Although commonly lumped together in many circumstances under the handle bream, bluegill and redear sunfish have distinctly different characteristics, especially when targeting one species or the other.
Both are members of the sunfish family and range statewide across Mississippi. In addition, both are frequently stocked in state lakes and farm ponds, along with largemouth bass, as a means of creating a balanced ecosystem in smaller bodies of water.
The species differ slightly in physical characteristics. Bluegill have an orange/yellow sheen and an olive coloration, while redear, aka chinquapin or shellcracker, have a more gold/green coloration. The tip of the gill cover, or operculum, is deep blue to black in bluegill and black, lined with red or orange in chinquapins. This characteristic lends to the name redear.
Both species have small mouths with no teeth on the tongue, however redear do have pharyngeal teeth in the throat area that are used to crush the shells of snails and mussels. While both species are highly opportunistic feeders, the ability to crush prey with these teeth tends to separate the habitats of the two species and produces the nickname shellcracker.
Bluegill feed primarily on insects, invertebrates and small fish, mostly near the surface.
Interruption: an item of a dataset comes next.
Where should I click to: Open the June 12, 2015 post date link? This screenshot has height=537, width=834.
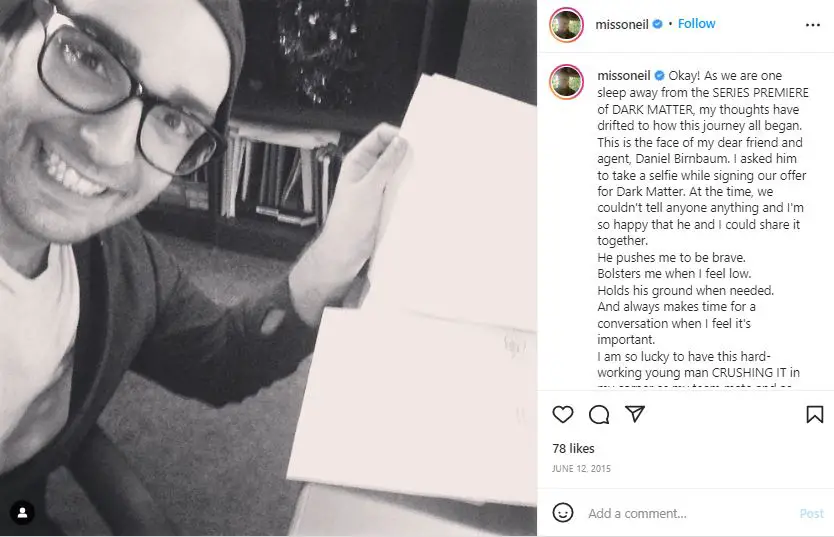581,468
Redear feed on the bottom and prefer crayfish, mussels, snails and insect larvae.
Both species have similar, if not exact, habitat preferences. They may be found in a variety of habitat types, including ponds, lakes, reservoirs, swamps, streams and small rivers. Shellcrackers exhibit a preference for slow-moving, sluggish or non-flowing waters and are often found in or near areas of vegetation and over a mud or sand bottom.